■ Supplied information ■
◆ ◆ ◆ ◆

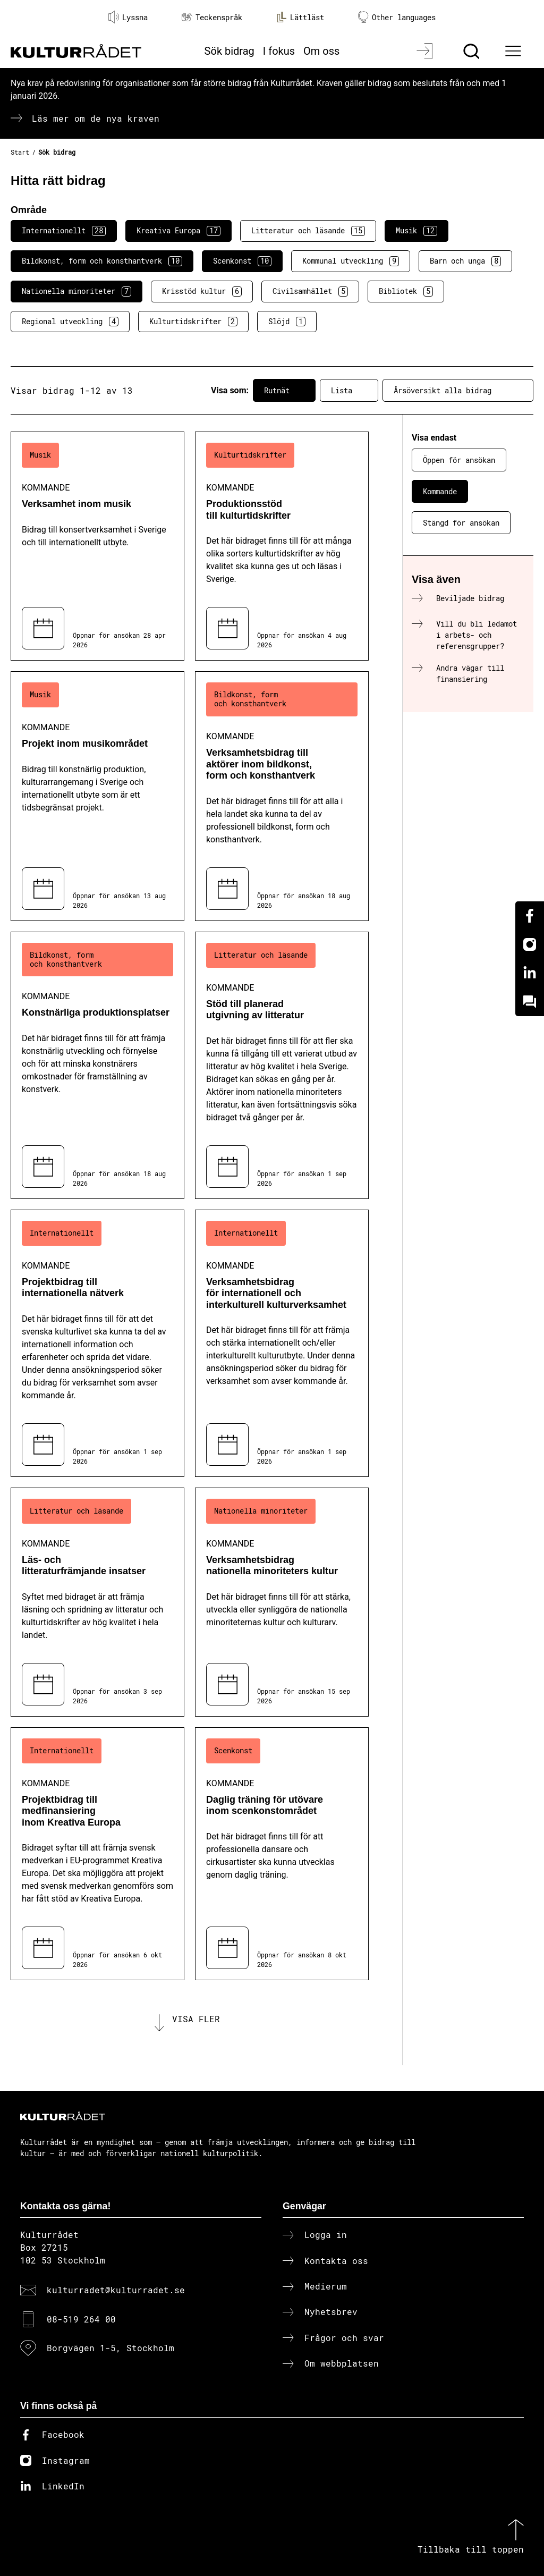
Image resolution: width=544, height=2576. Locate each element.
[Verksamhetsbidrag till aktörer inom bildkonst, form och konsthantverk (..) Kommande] (282, 795)
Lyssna (128, 17)
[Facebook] (529, 915)
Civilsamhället (310, 291)
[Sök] (472, 51)
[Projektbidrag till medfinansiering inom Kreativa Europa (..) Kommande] (97, 1854)
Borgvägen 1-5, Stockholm (110, 2347)
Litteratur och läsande (308, 230)
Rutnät (284, 390)
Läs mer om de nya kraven (95, 118)
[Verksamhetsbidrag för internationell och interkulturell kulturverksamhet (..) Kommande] (282, 1343)
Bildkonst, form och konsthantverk (102, 261)
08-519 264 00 (81, 2319)
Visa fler (196, 2018)
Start (20, 152)
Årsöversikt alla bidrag (458, 390)
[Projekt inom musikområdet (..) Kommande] (97, 795)
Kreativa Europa (178, 230)
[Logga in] (425, 51)
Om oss (321, 51)
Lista (349, 390)
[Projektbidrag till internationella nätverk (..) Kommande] (97, 1343)
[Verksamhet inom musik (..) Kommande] (97, 546)
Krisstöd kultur (202, 291)
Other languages (397, 17)
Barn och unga (465, 261)
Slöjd (286, 321)
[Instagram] (529, 944)
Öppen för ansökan (459, 460)
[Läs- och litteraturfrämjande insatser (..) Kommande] (97, 1602)
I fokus (279, 51)
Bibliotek (406, 291)
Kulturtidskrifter (193, 321)
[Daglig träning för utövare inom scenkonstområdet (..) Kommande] (282, 1854)
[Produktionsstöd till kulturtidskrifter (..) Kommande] (282, 546)
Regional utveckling (70, 321)
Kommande (440, 491)
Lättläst (300, 17)
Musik (416, 230)
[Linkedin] (529, 973)
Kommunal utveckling (350, 261)
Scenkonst (242, 261)
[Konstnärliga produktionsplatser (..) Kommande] (97, 1065)
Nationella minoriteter (76, 291)
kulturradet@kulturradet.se (116, 2289)
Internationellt (64, 230)
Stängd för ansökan (461, 523)
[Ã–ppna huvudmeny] (515, 51)
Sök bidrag (229, 51)
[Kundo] (529, 1001)
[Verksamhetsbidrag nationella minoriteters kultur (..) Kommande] (282, 1602)
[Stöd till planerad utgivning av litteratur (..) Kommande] (282, 1065)
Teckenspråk (212, 17)
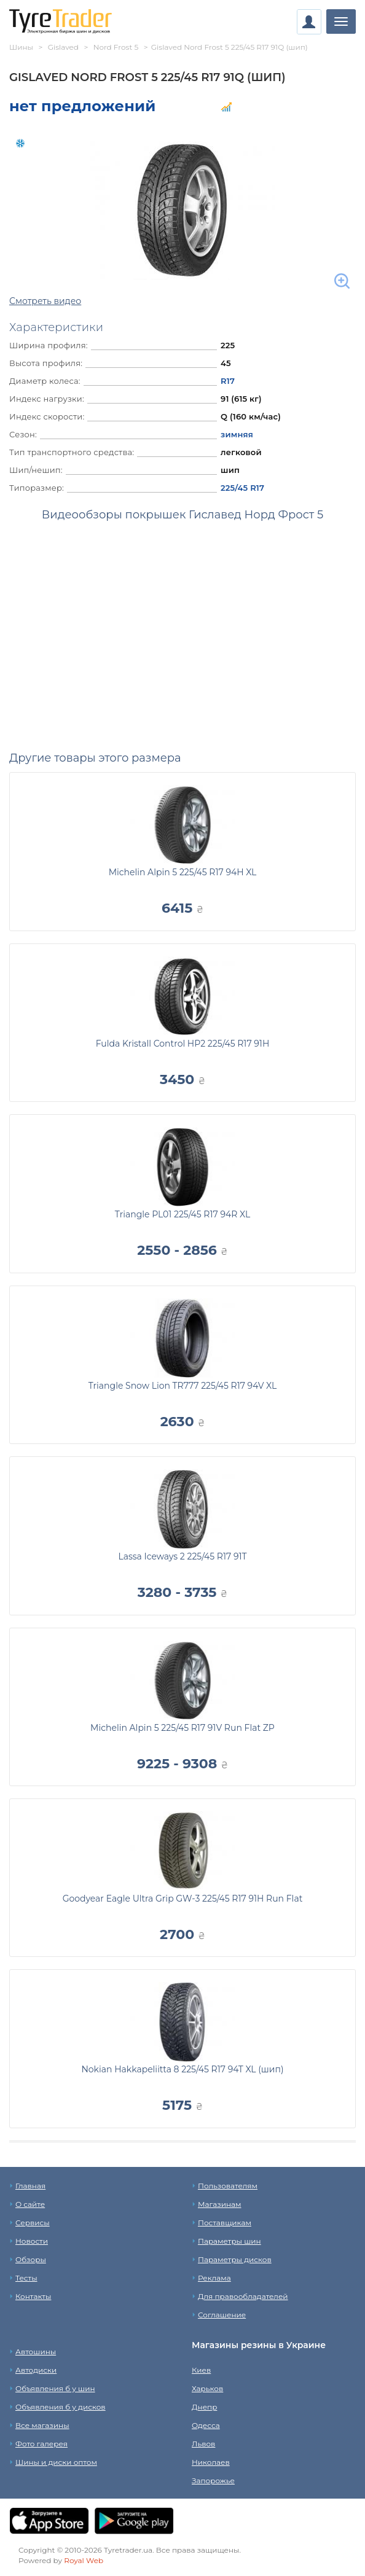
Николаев (211, 2462)
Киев (201, 2370)
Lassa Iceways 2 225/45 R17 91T (182, 1556)
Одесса (206, 2425)
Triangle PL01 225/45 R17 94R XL (182, 1214)
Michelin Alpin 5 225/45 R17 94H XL (183, 872)
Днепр (204, 2406)
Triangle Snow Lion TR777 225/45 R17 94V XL (182, 1385)
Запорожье (213, 2480)
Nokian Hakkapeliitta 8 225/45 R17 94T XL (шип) (182, 2069)
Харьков (207, 2388)
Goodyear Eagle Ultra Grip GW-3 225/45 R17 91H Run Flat (183, 1898)
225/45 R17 (242, 488)
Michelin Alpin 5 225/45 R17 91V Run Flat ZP (182, 1727)
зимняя (237, 434)
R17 (228, 381)
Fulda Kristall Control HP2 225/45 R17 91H (183, 1043)
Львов (203, 2443)
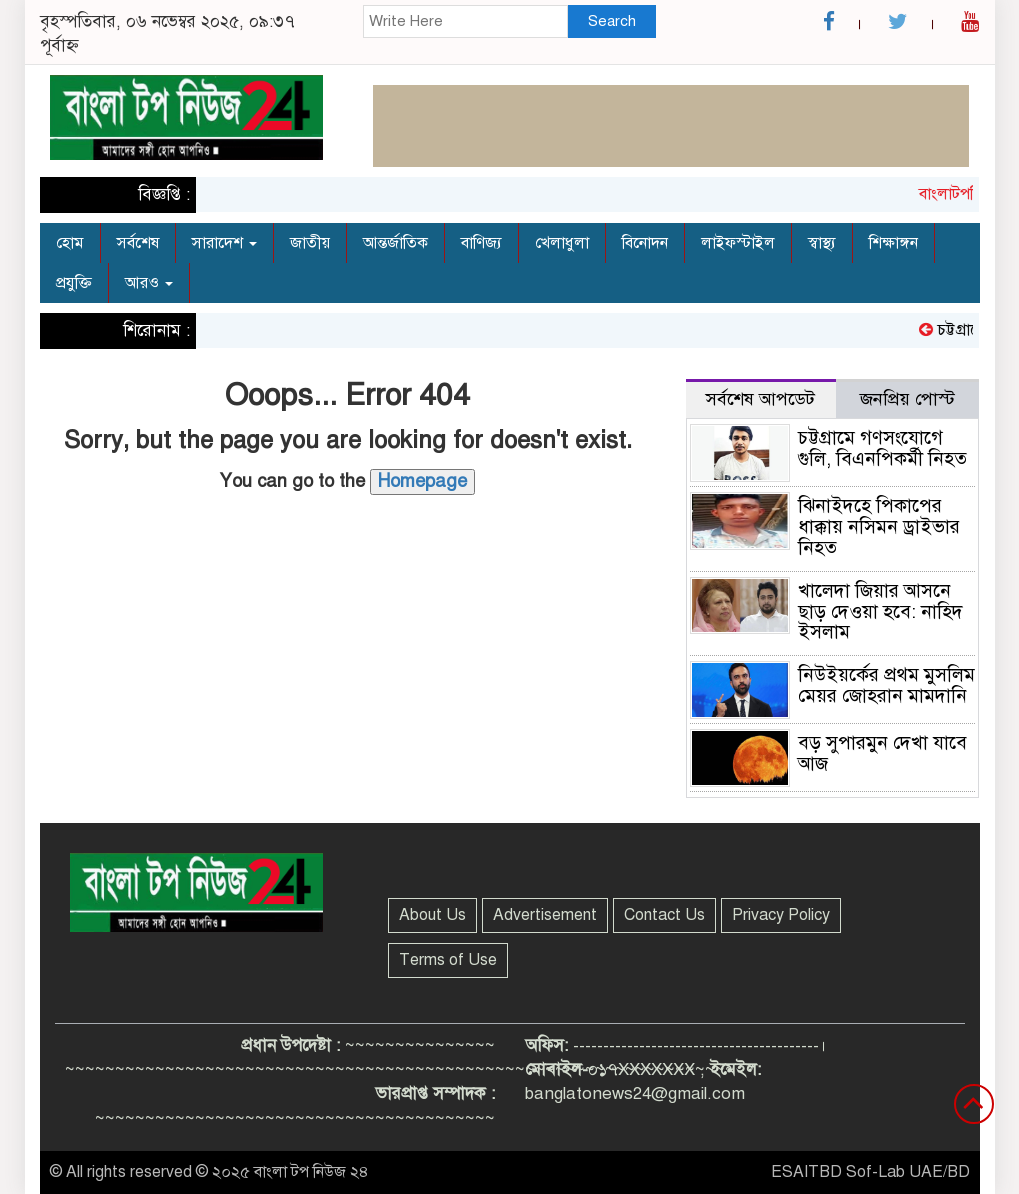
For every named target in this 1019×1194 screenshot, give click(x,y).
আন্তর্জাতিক (395, 243)
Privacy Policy (781, 915)
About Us (432, 915)
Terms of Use (448, 960)
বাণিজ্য (481, 243)
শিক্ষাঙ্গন (893, 243)
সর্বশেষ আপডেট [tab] (760, 399)
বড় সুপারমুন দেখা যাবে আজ (882, 753)
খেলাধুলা (562, 243)
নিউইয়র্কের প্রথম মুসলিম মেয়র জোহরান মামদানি (886, 685)
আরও (149, 283)
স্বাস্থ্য (822, 243)
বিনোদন (645, 243)
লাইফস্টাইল (738, 243)
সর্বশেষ (138, 243)
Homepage (422, 481)
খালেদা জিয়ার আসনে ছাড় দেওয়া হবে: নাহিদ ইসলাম (880, 611)
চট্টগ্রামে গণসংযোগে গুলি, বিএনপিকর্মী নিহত (882, 448)
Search (612, 21)
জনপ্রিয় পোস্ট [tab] (907, 399)
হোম (70, 243)
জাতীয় (310, 243)
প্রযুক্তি (74, 283)
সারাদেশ (224, 243)
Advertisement (545, 915)
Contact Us (664, 915)
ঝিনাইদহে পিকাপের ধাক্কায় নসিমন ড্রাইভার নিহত (879, 526)
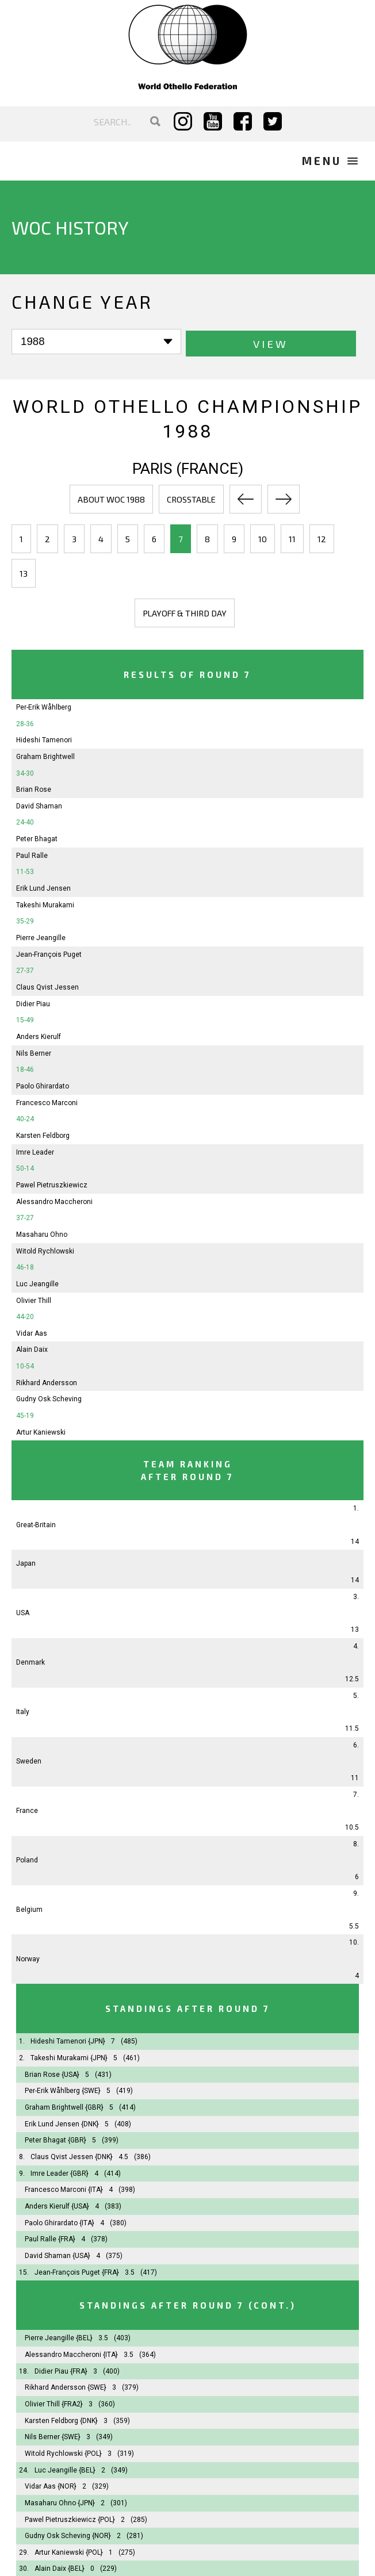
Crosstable (191, 498)
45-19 (25, 1414)
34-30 (25, 772)
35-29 (25, 920)
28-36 (25, 722)
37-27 (25, 1217)
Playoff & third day (185, 612)
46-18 (25, 1266)
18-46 (25, 1068)
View (190, 341)
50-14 (25, 1167)
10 (262, 537)
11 (292, 537)
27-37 (25, 969)
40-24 (25, 1118)
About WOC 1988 (111, 498)
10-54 (25, 1365)
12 (321, 537)
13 (24, 572)
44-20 (25, 1316)
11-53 (25, 871)
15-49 (25, 1019)
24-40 (25, 821)
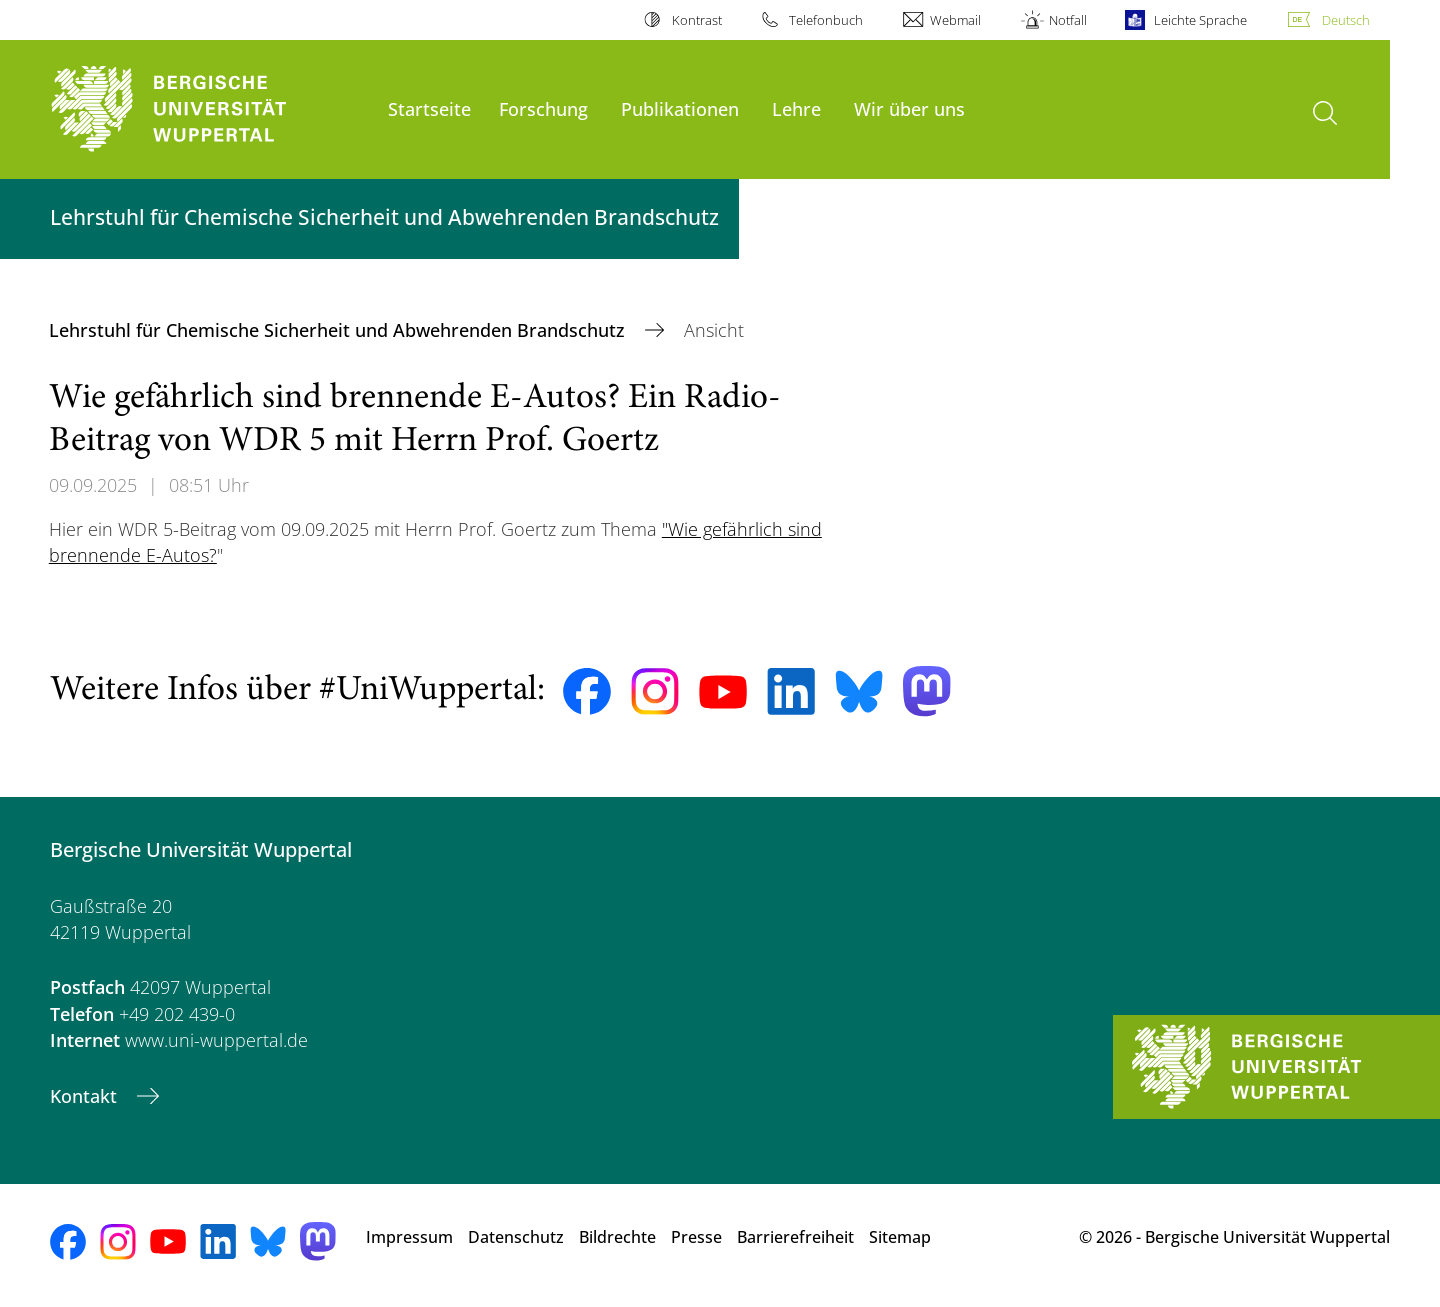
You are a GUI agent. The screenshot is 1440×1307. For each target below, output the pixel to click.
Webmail (955, 20)
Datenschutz (516, 1237)
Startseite (429, 108)
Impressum (409, 1237)
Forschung (543, 108)
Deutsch (1346, 20)
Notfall (1068, 20)
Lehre (796, 108)
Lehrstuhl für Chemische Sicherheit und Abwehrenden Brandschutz (339, 330)
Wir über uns (909, 108)
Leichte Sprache (1200, 20)
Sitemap (900, 1237)
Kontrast (697, 20)
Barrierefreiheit (795, 1237)
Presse (696, 1237)
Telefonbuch (826, 20)
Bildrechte (617, 1237)
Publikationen (680, 108)
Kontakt (86, 1096)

◆ ◆ ◆ ◆

■ Problem requirements ■
Starting at the line that contains "11-53 (25, 871)" and ending at the last line above, output those lines as a Markdown table with the columns Row and Line, giving each row a number. Leave out blank lines and pictures.

■ Correct response ■
| Row | Line |
|---|---|
| 1 | 11-53 (25, 871) |
| 2 | 15-49 (25, 1019) |
| 3 | 24-40 (25, 821) |
| 4 | You are a GUI agent. The screenshot is 1440×1307. For each target below, output the pixel to click. |
| 5 | Webmail (955, 20) |
| 6 | Datenschutz (516, 1237) |
| 7 | Startseite (429, 108) |
| 8 | Impressum (409, 1237) |
| 9 | Forschung (543, 108) |
| 10 | Deutsch (1346, 20) |
| 11 | Notfall (1068, 20) |
| 12 | Lehre (796, 108) |
| 13 | Lehrstuhl für Chemische Sicherheit und Abwehrenden Brandschutz (339, 330) |
| 14 | Wir über uns (909, 108) |
| 15 | Leichte Sprache (1200, 20) |
| 16 | Sitemap (900, 1237) |
| 17 | Kontrast (697, 20) |
| 18 | Barrierefreiheit (795, 1237) |
| 19 | Presse (696, 1237) |
| 20 | Telefonbuch (826, 20) |
| 21 | Bildrechte (617, 1237) |
| 22 | Publikationen (680, 108) |
| 23 | Kontakt (86, 1096) |